Provided text —
· · · · ·
Thursday, May 17, 2012

Yankeetorial: How bad is it? The top 10 true horrors of the human Yankee condition

1. The Jamesian pencilnecks who calculated last winter that Hiroki Kuroda would get jackhammered in small AL parks might have gotten one right. Last night, he threw superballs. A fly ball pitcher in Toronto, Boston, Tampa, Baltimore? O Lord, what hath we done?

2. Mark Teixeira's coughing jags - according to Lohud - are getting scary. The guy's lungs must look like burnt-out flashcubes. He barely recognized Tex's voice in the post-game. The guy breathes like Darth Vader. Something's wrong here. This isn't a cold.

3. Eduardo Nunez made two more errors yesterday at Triple A, wherever the hell that poor, godforsaken homeless Scrantonesque team is playing. Likewise, Francisco Cervelli seems to have dropped off the face of the earth. The Traveling Wilkes Barres must be the most depressing situation in baseball. We're sending players there to improve, and it's like dropping them into North Korea. It's pure punishment.

4. Last night we went 1-8 with runners in scoring position. Compared to recent outings, that was a good game. We're constantly tipping our caps to the opposing pitcher, pretending we just faced the next Roy Halladay. John and Suzyn aren't even buying it.

5. Speaking of The Master, we've reached at the trench where in the early innings, if the opposition scores two runs, John says the game might be over. Last night, he just went into his Yankees-behind-by-10-runs-and-why-should-I-care misery derisive laugh. It hurts to hear a man utterly without hope.

6. We just squandered the best month of Jeter's career, and we're barely a nose above .500. Do the math. Jeet cannot hit like that the rest of the way. What happens when he slumps? Is anyone going to step up?
· · · · ·
How to complete this task — Extract the Yankees blog post above in full, reproducing every word and line without changes.

Data below —
· · · · ·
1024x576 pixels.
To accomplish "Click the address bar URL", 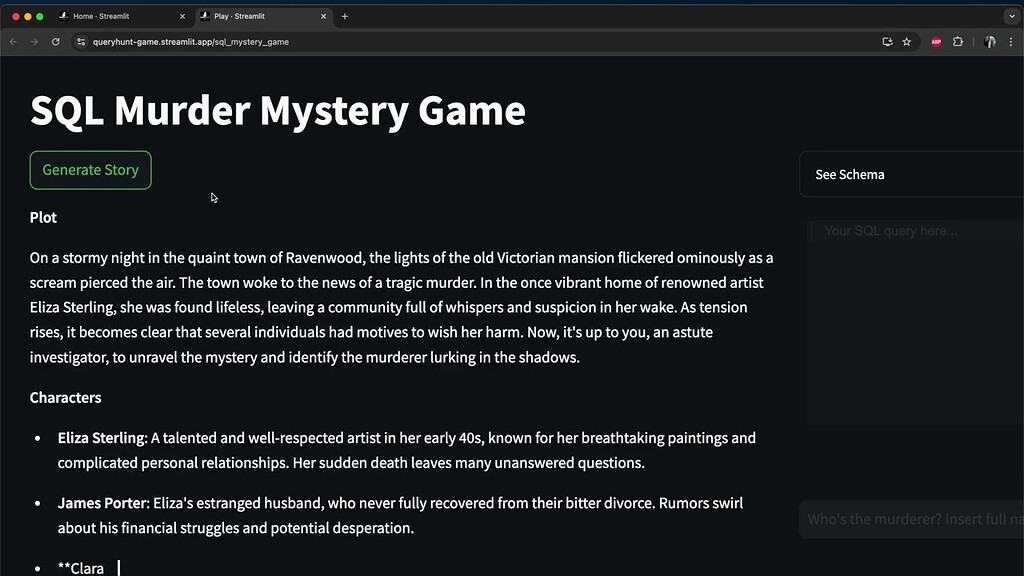I will [190, 41].
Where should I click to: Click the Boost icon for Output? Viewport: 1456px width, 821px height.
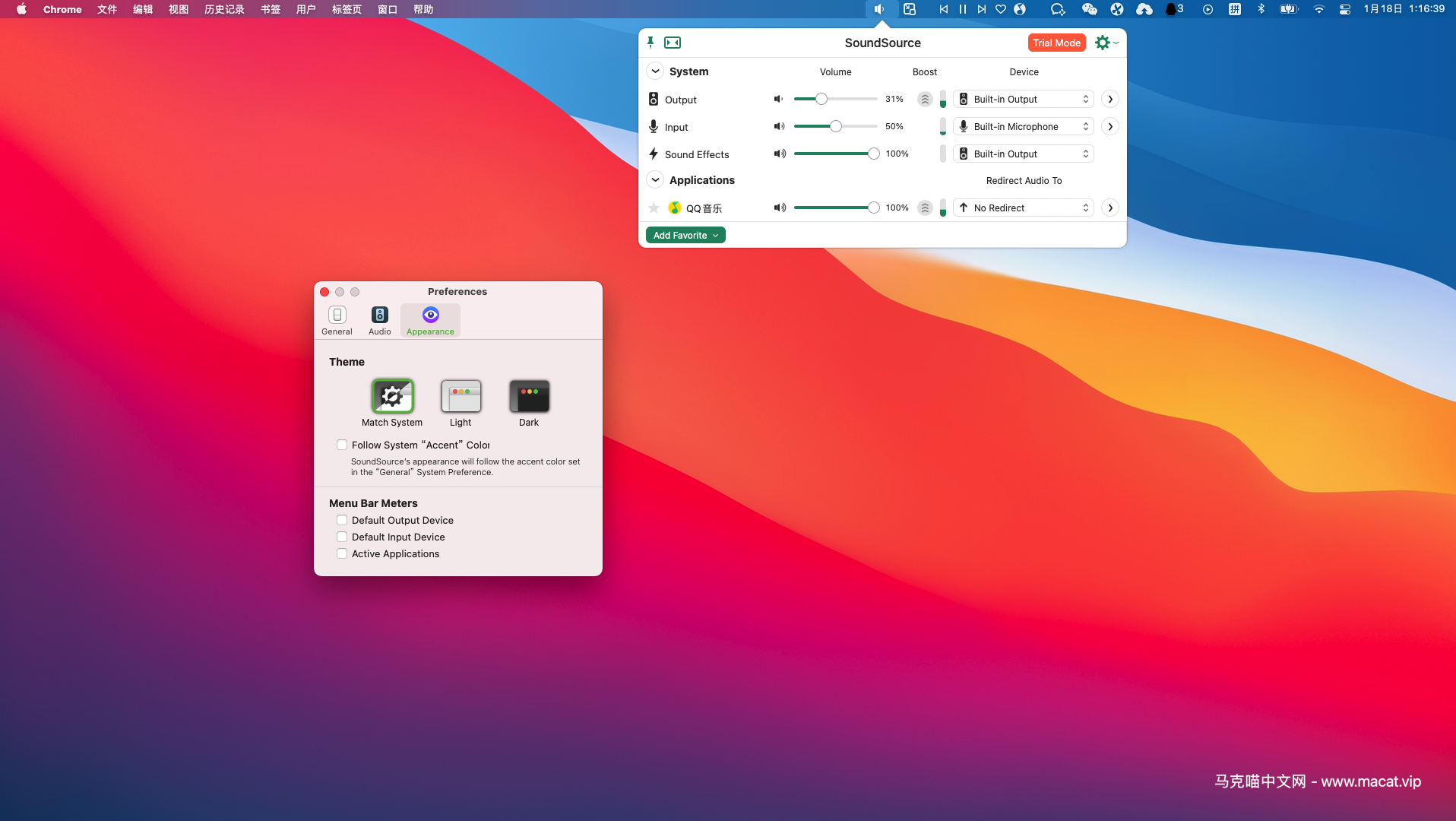(x=925, y=99)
· · · · ·
Result of this exercise —
Thursday, May 17, 2012

Yankeetorial: How bad is it? The top 10 true horrors of the human Yankee condition

1. The Jamesian pencilnecks who calculated last winter that Hiroki Kuroda would get jackhammered in small AL parks might have gotten one right. Last night, he threw superballs. A fly ball pitcher in Toronto, Boston, Tampa, Baltimore? O Lord, what hath we done?

2. Mark Teixeira's coughing jags - according to Lohud - are getting scary. The guy's lungs must look like burnt-out flashcubes. He barely recognized Tex's voice in the post-game. The guy breathes like Darth Vader. Something's wrong here. This isn't a cold.

3. Eduardo Nunez made two more errors yesterday at Triple A, wherever the hell that poor, godforsaken homeless Scrantonesque team is playing. Likewise, Francisco Cervelli seems to have dropped off the face of the earth. The Traveling Wilkes Barres must be the most depressing situation in baseball. We're sending players there to improve, and it's like dropping them into North Korea. It's pure punishment.

4. Last night we went 1-8 with runners in scoring position. Compared to recent outings, that was a good game. We're constantly tipping our caps to the opposing pitcher, pretending we just faced the next Roy Halladay. John and Suzyn aren't even buying it.

5. Speaking of The Master, we've reached at the trench where in the early innings, if the opposition scores two runs, John says the game might be over. Last night, he just went into his Yankees-behind-by-10-runs-and-why-should-I-care misery derisive laugh. It hurts to hear a man utterly without hope.

6. We just squandered the best month of Jeter's career, and we're barely a nose above .500. Do the math. Jeet cannot hit like that the rest of the way. What happens when he slumps? Is anyone going to step up?